**Document section**
_____

On the accessories side, skip any religious symbols that don’t belong to you. Don’t slap a bindi on your forehead if you don’t know its significance or mix cultural motifs as if you’re sampling flavors at an ice cream shop. Indians cherish meaningful symbolism, and while a little curiosity is welcomed, costume play isn’t. Footwear gets tricky too. Many functions are indoors where you’ll be expected to remove your shoes. Think slip-ons, nothing that takes you ten minutes to untie. The key—dress up, but let tradition take the wheel. The next time you’re unpacking your bag, ask yourself: ‘Am I about to star in the family photo or photobomb it?’ That gut check can save you lots of awkward glances.

_____

**Problem details**
Transcribe verbatim everything in the passage on dress etiquette from "On the accessories" down to "of awkward glances.".

**Provided data**
_____

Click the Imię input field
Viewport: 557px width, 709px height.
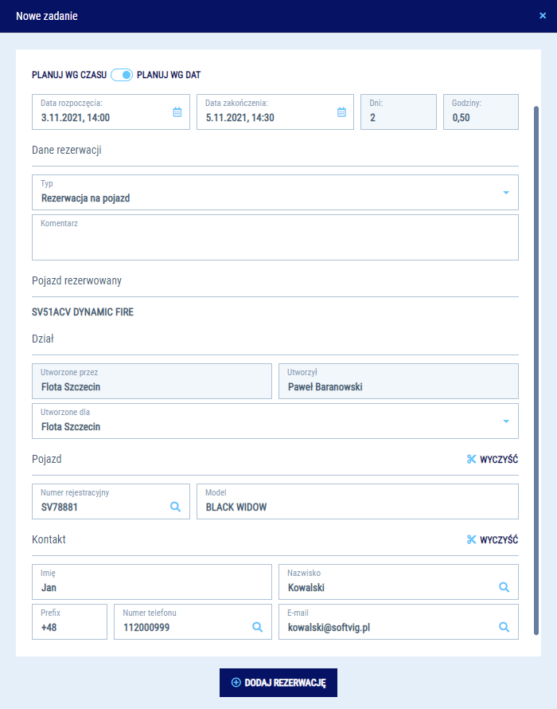150,587
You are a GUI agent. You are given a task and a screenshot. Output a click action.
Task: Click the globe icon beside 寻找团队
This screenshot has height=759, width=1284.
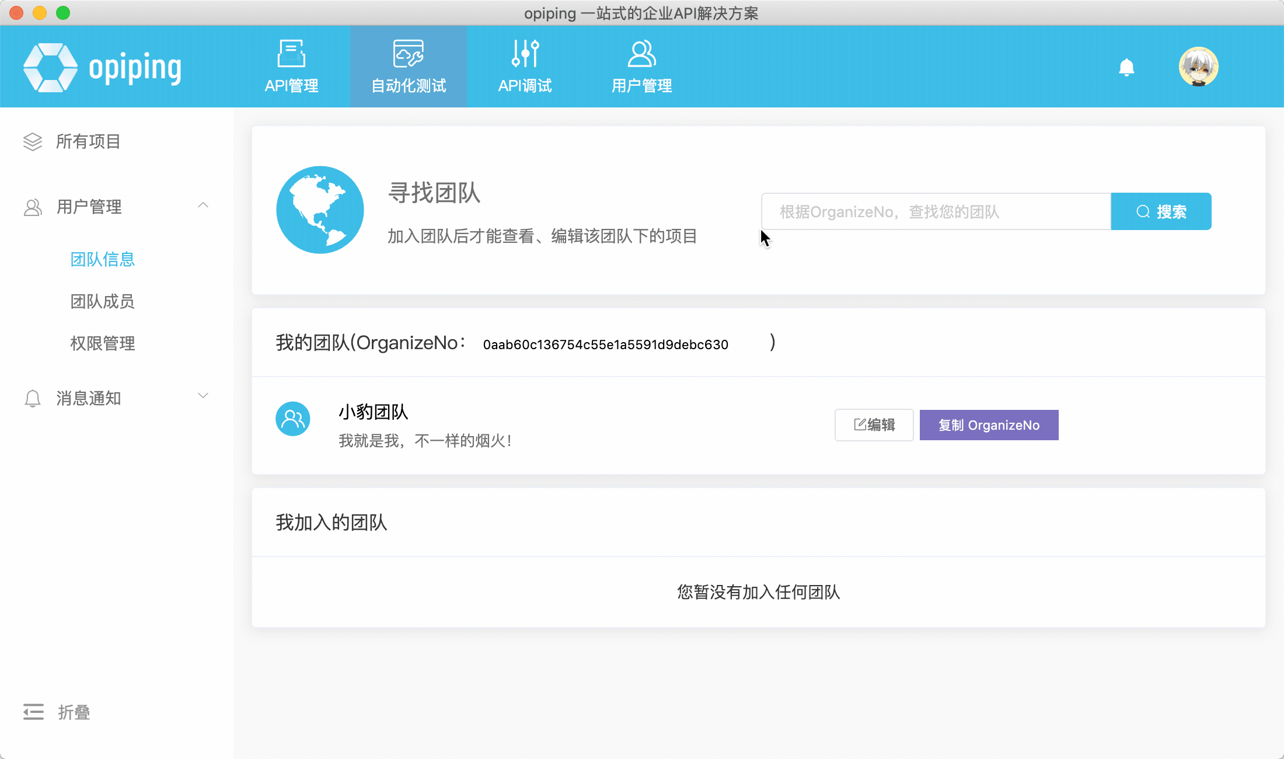tap(320, 210)
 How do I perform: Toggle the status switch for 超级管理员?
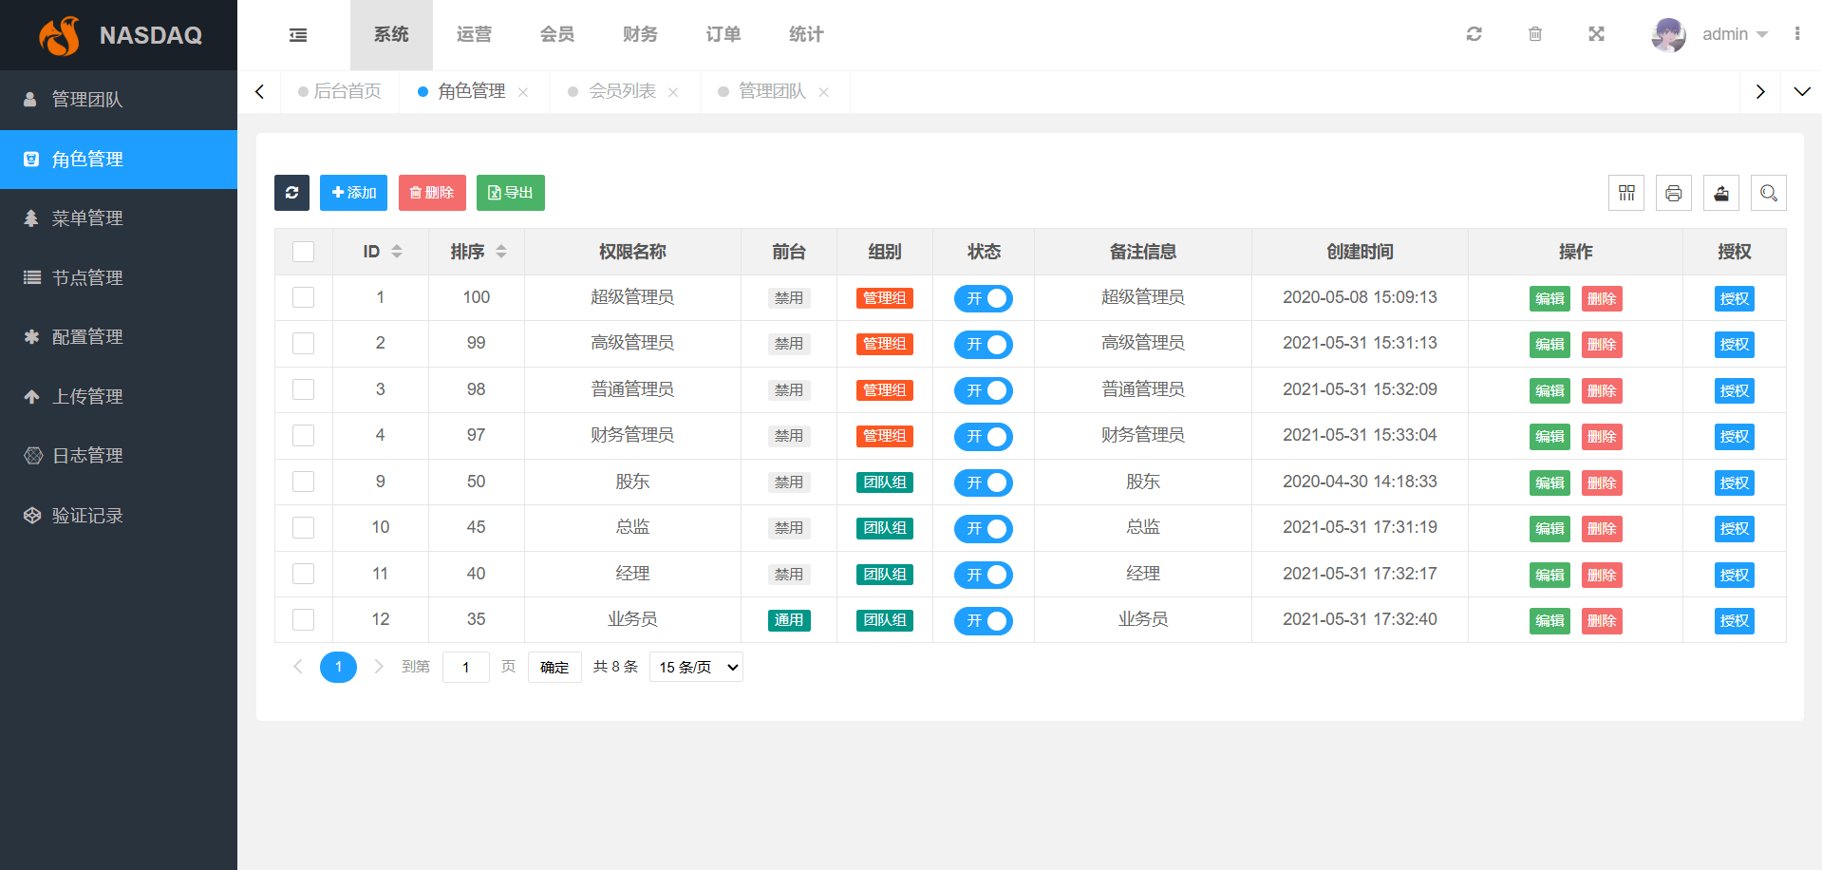point(983,298)
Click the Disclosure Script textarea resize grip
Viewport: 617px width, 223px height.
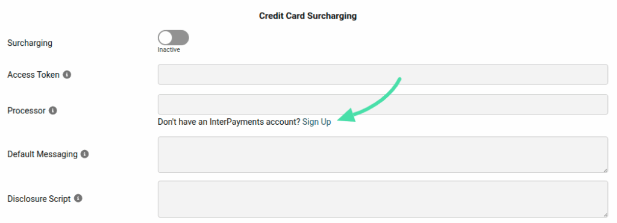(x=605, y=215)
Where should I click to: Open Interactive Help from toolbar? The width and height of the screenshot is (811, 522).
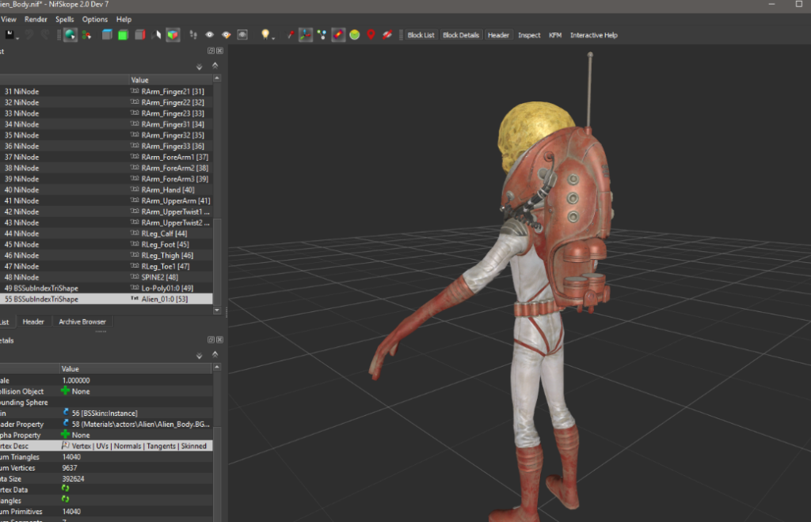coord(593,35)
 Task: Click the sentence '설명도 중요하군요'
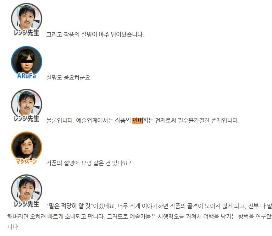pyautogui.click(x=68, y=77)
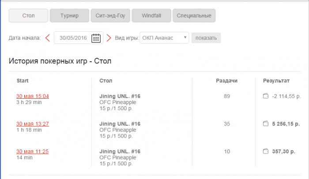Click the Раздачи column header
Image resolution: width=309 pixels, height=179 pixels.
(227, 81)

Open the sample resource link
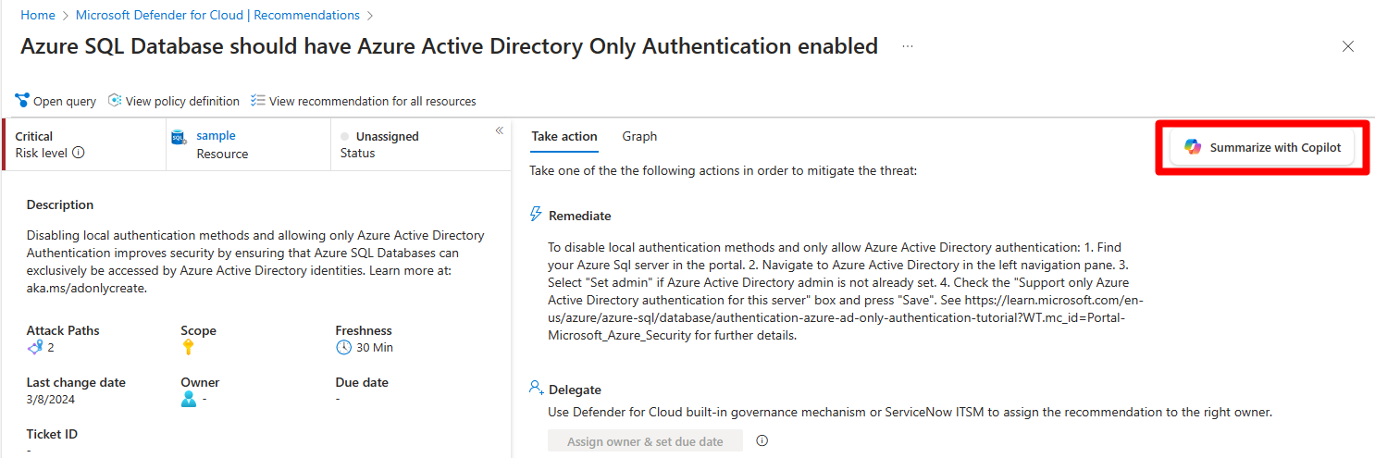pos(216,136)
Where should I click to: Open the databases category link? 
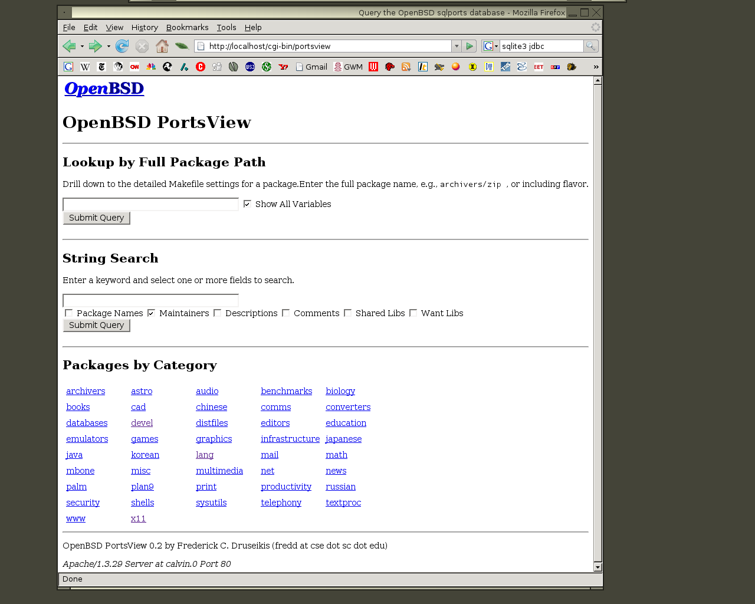point(87,423)
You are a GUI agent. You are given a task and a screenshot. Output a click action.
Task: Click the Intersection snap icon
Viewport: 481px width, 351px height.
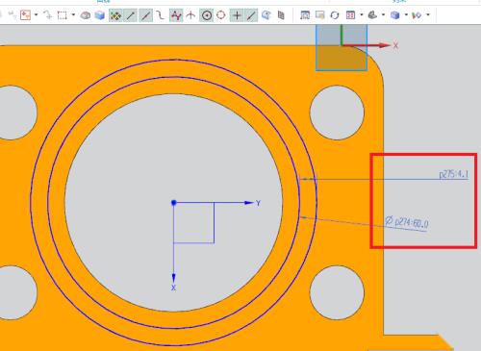tap(190, 15)
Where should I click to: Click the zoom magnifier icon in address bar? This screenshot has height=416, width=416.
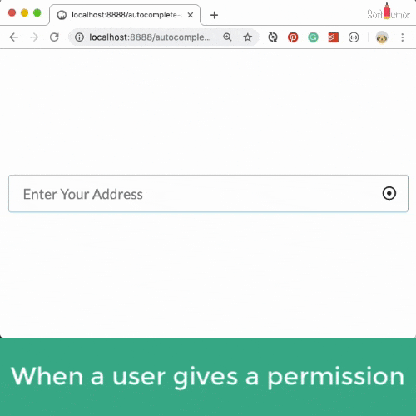click(227, 37)
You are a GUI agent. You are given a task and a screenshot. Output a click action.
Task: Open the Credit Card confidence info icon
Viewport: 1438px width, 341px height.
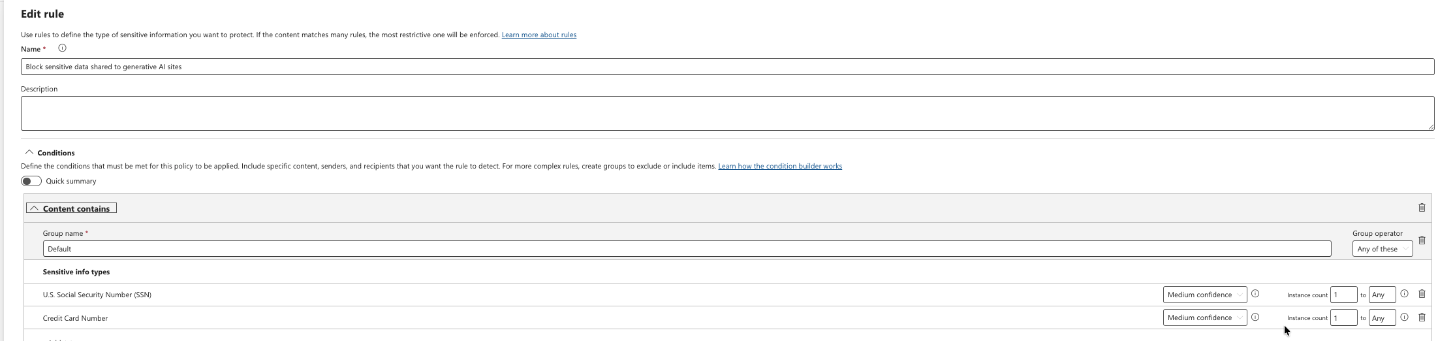coord(1255,317)
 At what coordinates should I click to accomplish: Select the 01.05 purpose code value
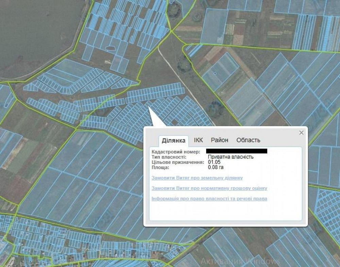(214, 162)
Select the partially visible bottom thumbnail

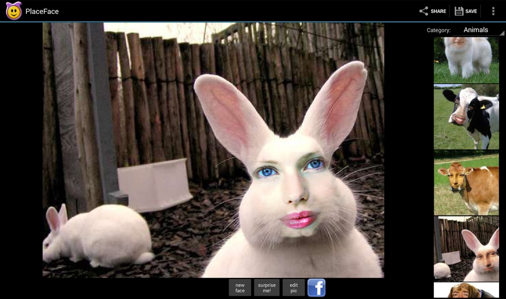coord(466,290)
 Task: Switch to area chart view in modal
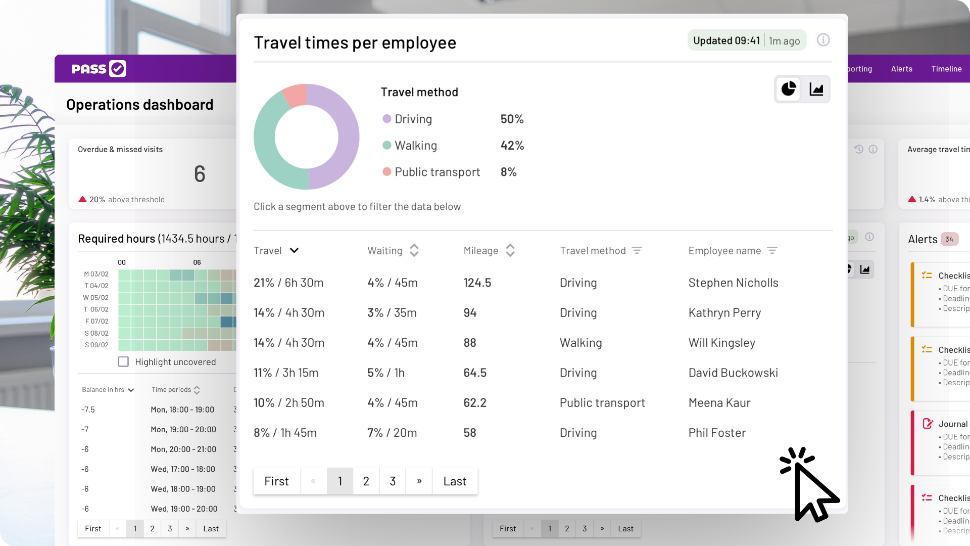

_____

**Reply**
On the accessories side, skip any religious symbols that don’t belong to you. Don’t slap a bindi on your forehead if you don’t know its significance or mix cultural motifs as if you’re sampling flavors at an ice cream shop. Indians cherish meaningful symbolism, and while a little curiosity is welcomed, costume play isn’t. Footwear gets tricky too. Many functions are indoors where you’ll be expected to remove your shoes. Think slip-ons, nothing that takes you ten minutes to untie. The key—dress up, but let tradition take the wheel. The next time you’re unpacking your bag, ask yourself: ‘Am I about to star in the family photo or photobomb it?’ That gut check can save you lots of awkward glances.